Communism in Vietnam has played a key role in the politics of Vietnam since independence. Marxism was introduced into Vietnam with the emergence of three separate communist parties; the Indochinese Communist Party, Annamese Communist Party and the Indochinese Communist Union, joined later by a Trotskyist movement led by Tạ Thu Thâu. In 1930 the Communist International (Comintern) sent Nguyễn Ái Quốc to Hong Kong to coordinate the unification of the parties into the Vietnamese Communist Party with Trần Phú as the first Secretary General.

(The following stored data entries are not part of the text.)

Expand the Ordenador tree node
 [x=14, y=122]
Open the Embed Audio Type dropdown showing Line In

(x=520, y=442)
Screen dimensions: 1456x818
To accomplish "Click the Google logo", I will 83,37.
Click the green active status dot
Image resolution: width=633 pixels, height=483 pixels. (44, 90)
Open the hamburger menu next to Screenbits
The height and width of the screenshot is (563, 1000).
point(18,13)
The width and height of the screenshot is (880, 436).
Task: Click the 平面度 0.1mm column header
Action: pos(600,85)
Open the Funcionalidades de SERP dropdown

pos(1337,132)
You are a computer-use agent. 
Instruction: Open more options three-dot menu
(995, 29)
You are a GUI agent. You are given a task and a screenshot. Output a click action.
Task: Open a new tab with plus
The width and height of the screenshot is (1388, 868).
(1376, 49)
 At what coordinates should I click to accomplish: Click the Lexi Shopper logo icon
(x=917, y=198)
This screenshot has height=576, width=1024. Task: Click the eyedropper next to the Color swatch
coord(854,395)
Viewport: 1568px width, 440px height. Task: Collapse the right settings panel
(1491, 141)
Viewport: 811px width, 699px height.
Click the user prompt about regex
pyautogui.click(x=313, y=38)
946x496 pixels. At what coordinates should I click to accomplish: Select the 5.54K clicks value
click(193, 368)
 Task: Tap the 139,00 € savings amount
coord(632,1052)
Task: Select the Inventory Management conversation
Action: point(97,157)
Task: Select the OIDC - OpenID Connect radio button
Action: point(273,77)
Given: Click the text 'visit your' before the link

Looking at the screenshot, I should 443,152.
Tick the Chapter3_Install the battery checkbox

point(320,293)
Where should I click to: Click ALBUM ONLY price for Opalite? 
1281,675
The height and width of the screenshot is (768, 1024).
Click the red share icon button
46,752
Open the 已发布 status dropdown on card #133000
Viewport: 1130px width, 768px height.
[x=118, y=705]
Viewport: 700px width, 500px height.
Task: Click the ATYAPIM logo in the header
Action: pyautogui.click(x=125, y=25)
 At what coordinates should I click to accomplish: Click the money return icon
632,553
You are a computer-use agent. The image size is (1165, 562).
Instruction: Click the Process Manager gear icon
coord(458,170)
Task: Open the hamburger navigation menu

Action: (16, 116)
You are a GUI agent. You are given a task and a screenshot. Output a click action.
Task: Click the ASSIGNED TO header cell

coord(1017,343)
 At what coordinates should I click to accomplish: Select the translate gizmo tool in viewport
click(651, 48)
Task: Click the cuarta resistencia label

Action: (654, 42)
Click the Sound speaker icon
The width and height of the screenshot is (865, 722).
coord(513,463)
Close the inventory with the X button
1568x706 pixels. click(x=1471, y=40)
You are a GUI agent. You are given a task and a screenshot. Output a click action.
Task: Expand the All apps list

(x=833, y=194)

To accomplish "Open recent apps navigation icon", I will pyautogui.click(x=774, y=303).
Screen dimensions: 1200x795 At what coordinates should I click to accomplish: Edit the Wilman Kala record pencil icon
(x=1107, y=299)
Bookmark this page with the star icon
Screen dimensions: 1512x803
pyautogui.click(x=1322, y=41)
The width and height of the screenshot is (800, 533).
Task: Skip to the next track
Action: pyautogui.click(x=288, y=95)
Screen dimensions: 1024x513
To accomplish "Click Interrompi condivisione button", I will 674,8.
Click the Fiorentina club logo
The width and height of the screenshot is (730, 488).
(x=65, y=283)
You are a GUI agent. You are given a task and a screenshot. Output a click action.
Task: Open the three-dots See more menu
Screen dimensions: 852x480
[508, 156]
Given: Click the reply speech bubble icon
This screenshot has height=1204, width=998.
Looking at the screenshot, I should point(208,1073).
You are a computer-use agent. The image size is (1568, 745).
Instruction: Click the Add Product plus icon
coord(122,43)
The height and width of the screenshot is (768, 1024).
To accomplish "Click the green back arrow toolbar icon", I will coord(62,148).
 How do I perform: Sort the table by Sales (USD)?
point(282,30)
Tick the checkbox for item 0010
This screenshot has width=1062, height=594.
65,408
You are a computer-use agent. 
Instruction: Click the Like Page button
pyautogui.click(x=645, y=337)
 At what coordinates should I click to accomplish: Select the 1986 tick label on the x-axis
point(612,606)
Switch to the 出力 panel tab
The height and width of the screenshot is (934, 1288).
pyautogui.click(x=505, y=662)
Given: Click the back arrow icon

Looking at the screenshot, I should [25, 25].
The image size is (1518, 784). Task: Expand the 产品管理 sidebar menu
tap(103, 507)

Later the party changed its name to the Indochinese Communist Party as the Comintern, under Joseph Stalin, did not favor nationalistic sentiments. Nguyễn Ái Quốc was a leftist revolutionary living in France since 1911. He participated in founding the French Communist Party and in 1924 traveled to the Soviet Union to join the Comintern. Through the late 1920s, he acted as a Comintern agent to help build Communist movements in Southeast Asia.
During the 1930s, the Vietnamese Communist Party was nearly wiped out under French suppression with the execution of top leaders such as Phú, Lê Hồng Phong, and Nguyễn Văn Cừ.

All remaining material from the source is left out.